Australian screenwriter, writer, and cultural critic Clem Bastow attended the premiere of the penultimate Mission Impossible last July dressed as a homage to Ethan Hunt, dressed in black from head to toe and with a USB earring. She did it not only as a nod to the device, almost as ubiquitous as Cruise in the franchise at hand, but the important thing was what it contained: her doctoral thesis.

To investigate how Hollywood action movies convey emotion through spectacle, Clem spent almost five years watching the same 15 titles, over and over again. She recounted in an article in The Guardian that in the weeks leading up to the submission, she would play them as background music while writing.
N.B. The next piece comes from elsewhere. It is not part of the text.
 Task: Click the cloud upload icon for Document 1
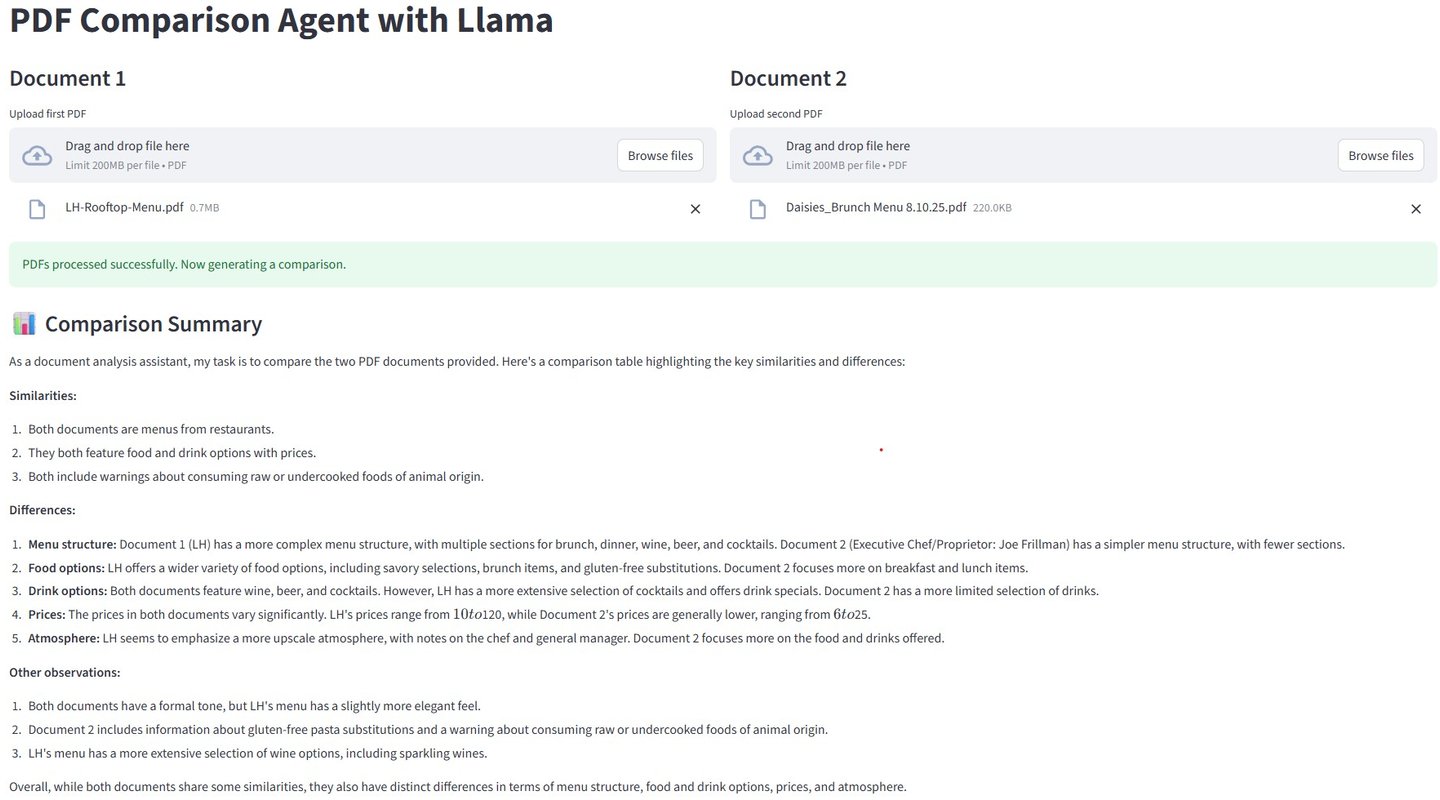point(37,155)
In the same text, she concluded that Mission Impossible is the best action franchise in movie history.

"What sets it apart is that behind the explosions, even during them, there is a very human story about connection. Ethan Hunt may be one of the world's best spies, but he is also a man with a job that complicates any chance of maintaining a relationship. It is, essentially, a cinema very close to domestic drama," explained the Australian.

"Behind the explosions, even during them, there is a very human story about connection"

Besides challenging digital omnipresence and even the personal security of its main star to exude realism, even in the era of artificial intelligence - or precisely, why not, as a manifesto against it - Mission Impossible has something else that no one else has: a plot that goes far beyond its characters.

If the entire James Bond franchise revolves around the personality of the spy, his weaknesses and strengths, his greater or lesser humanity depending on who portrays him, Ethan Hunt is the anti-character, a simple vehicle for advancing the story. After 30 years and eight movies, viewers know almost nothing about him: who he is, where he comes from, what he likes to drink... And we couldn't care less.

Perhaps that's why, while the imagery created by the MI6 agent revolves around elegance, luxury cars, and a martini "shaken, not stirred," the American spy universe is based on iconic images that never go out of style and have not aged for new generations. "Leading up to Final Sentence, we had seen Ethan Hunt-Tom Cruise jump on a motorcycle into the void, climb the Burj Khalifa with suction cups, walk on the roofs of the entire global railway network in free fall, break the world record for free diving, or play Twister with two helicopters on the peaks of very snowy mountains," summarized the film critic of EL MUNDO Luis Martínez in his review of the latest installment, premiered last Wednesday at the Cannes Film Festival and to which, somewhat unusually for him, he gave five resounding stars.

If Daniel Craig's Bond embraced realism when he felt the breath of Jason Bourne on his neck, Mission Impossible never strayed from the path of the incredible. As Ben Stiller says in the DVD extras of the second movie, if it weren't for that, it would be called Impossible Mission.